In a country where the media seems able to focus only on the freshest scandal (e.g., Clinton’s fundraising), it’s worth remembering that a Dole presidency would have given Newt and his House revolutionaries de facto dominance. So why didn’t this prospect scare more male voters? Clinton’s lack of a center (how odd that he’s known as a centrist) is apparent to most voters. But why do so many men project onto the president’s emptiness a vileness? Why is their hatred of him so profound?
Many conservative men view Clinton as fundamentally illegitimate. Not only is he not a national father figure, he has no paternal tradition behind him. He represents a world without limits, one that encourages childishness, disorder, and immorality. One that grabs without requiring sacrifice. Thus the sacrifice candidate, Bob Dole, was put forth to send a message, however grumpy and incoherent, to what’s left of liberalism.
We ignore this message at our peril. As the congressional elections showed, the country still leans right. If Clinton stumbles, a new Newt may take his place. This successor’s rhetoric would doubtless be kinder and gentler, but its underlying social Darwinism could be still more virulent.
Where might Clinton falter? Not on social grounds. He preaches the virtues of the nation coming together, but avoids strictures that would impose it. This moderate social conservatism is in step with the rest of the country.
On economic grounds, however, Clinton’s stand is shaky. He campaigned on America’s renewed economic vigor. But when a downturn comes — and one always does — the incumbent will be blamed. Popular ire on both the right and the left will focus on the alliance between the president and corporate elites. But the Buchananite rallying cries from the right are far more likely to be heeded than organizing calls from the left.
Why? Because the majority of Americans still believe the left represents rights without responsibilities, citizenship without the payment of dues. Not only is this critique outdated, its target is absurdly small. Organized labor is arousing from its slumber, but otherwise there is very little left to speak of. Paradoxically, this void presents an opportunity. In today’s volatile political world, new forces can suddenly coalesce. I believe the best hope for this happening is around the women’s vote.
It would be wrong to exaggerate the importance of this vote at this point.
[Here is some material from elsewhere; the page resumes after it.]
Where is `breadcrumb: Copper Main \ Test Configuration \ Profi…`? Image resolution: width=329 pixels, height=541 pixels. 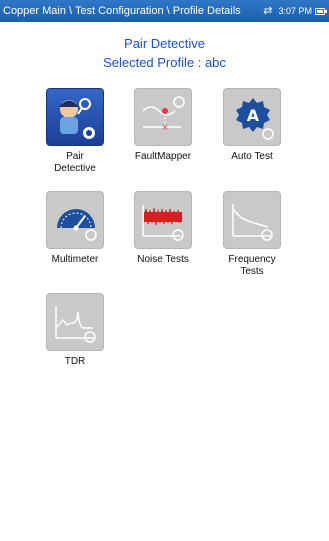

Daniel Yankelovich, perhaps the keenest public opinion analyst in America, says that women may be in the vanguard of redefining government’s role, but they haven’t yet articulated how reformed public agencies can help strengthen families. And if the women’s vote becomes polemical, it could degenerate into yet another group narcissism and dissipate as a decisive force.
For the moment, what’s possible is a broad movement that builds upon social moderation and economic oversight — what I call tough mothering. Or better yet, reciprocity. Some of its principles might be: Individuals must find their own way in the market, but the market should be monitored to make sure it is serving the greatest number of individuals and not depleting our common environment. Capital has a life of its own, but not the right to rig the political system, as it is doing now. Government should help the poor, sick, and elderly, but its goal should be to increase autonomy. Educating the young is the core obligation of the adult world, but the core value to be taught is mutuality — the obligation to give back.
Those who seek to create a world where reciprocity is rewarded will find they attract both males and females, Democrats and Republicans, the religious and the secular into an astonishingly productive union.